Mais nous n’augmentons pas trop vite nos équipes, car je ne veux pas perdre des ingénieurs à cause d’un mauvais contexte économique. J’aime recruter progressivement afin d’être confiant dans l’avenir. Si nous embauchons trop de personnes en même temps, nous devrons peut-être les licencier 12 mois plus tard. Je n’aime pas cela. Nous sommes une entreprise familiale et ma mission est de m’assurer que tous les employés vont bien.

Ma dernière question porte sur le nouveau capteur Foveon. En mars, vous avez dit que vous étiez au stade 2 du prototypage. Pouvez-vous nous en dire plus sur ce développement ?

Kazuto Yamaki : Nous n’avons pas encore finalisé le prototype de la seconde étape. Sigma fabrique tous les produits par elle-même, mais nous ne sommes pas une entreprise de semi-conducteurs. Nous devons donc compter sur une fab (usine de semi-conducteurs). Actuellement, ils sont très occupés à fabriquer des semi-conducteurs existants.
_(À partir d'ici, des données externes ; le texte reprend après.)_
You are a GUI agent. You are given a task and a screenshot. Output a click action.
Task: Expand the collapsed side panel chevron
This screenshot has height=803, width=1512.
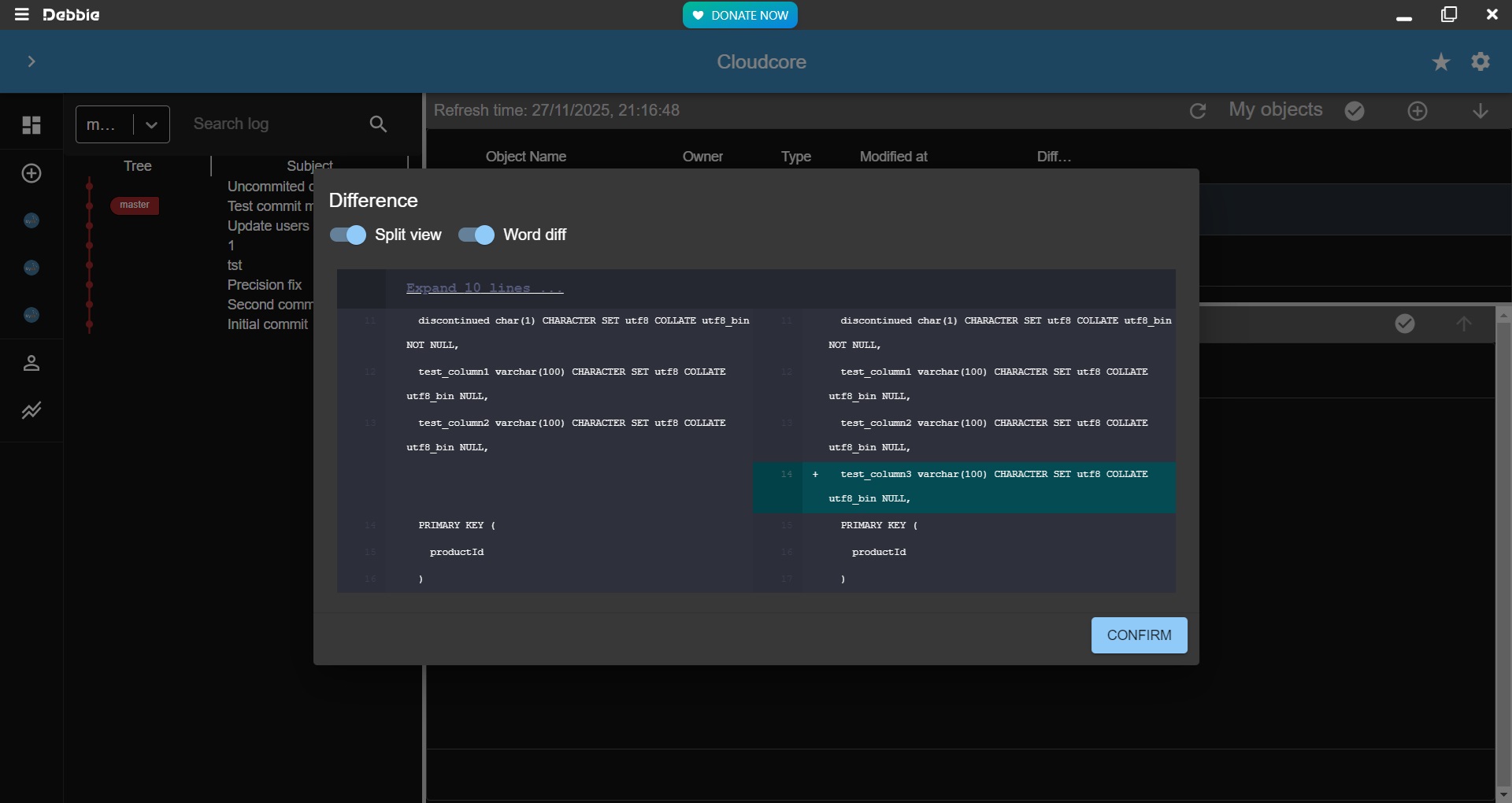(x=32, y=61)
Cela prend donc du temps de fabriquer un nouveau prototype. Nous pensons qu’il sera disponible dans le courant de l’année. Ensuite, nous l’évaluerons. S’il fonctionne, nous finaliserons notre dernier prototype, puis nous commencerons à travailler sur le boîtier de l’appareil. Comme vous le voyez cela nécessite encore du temps.

Quel est l’impact de la pénurie de semi-conducteurs sur ce projet de capteur Foveon ?

Kazuto Yamaki : Pour être honnête, c’est une très bonne question. Aucun autre journaliste ne m’a posé cette question. Même si nous terminons le développement et réussissons à fabriquer un bon capteur, la négociation avec une usine pour l’industrialisation est un autre défi. En raison de notre volume, il se peut que nous ne soyons pas en mesure de convaincre de fab pour fabriquer le capteur pour nous. C’est un autre défi. Je croise les doigts pour que nous tombions d’accord avec un partenaire.

Depuis que nous avons lancé le Sigma SD9, j’ai pris la plupart de mes photos de famille avec un appareil à capteur Foveon. C’était assez difficile et chronophage car je devais développer toutes les photos du fichier RAW au JPEG. La plupart de mes photos personnelles importantes ont été prises avec un appareil photo à capteur Foveon et je sais que la qualité est spéciale lorsque la lumière est suffisante. Je souhaite donc personnellement développer la nouvelle génération de capteurs Foveon. C’est un défi, mais j’aime le relever.


Merci Yamaki-san d’avoir répondu à nos questions. Nous tenons également à remercier l’équipe de Sigma France qui a rendu possible cette interview opportune lors de notre déplacement à Arles.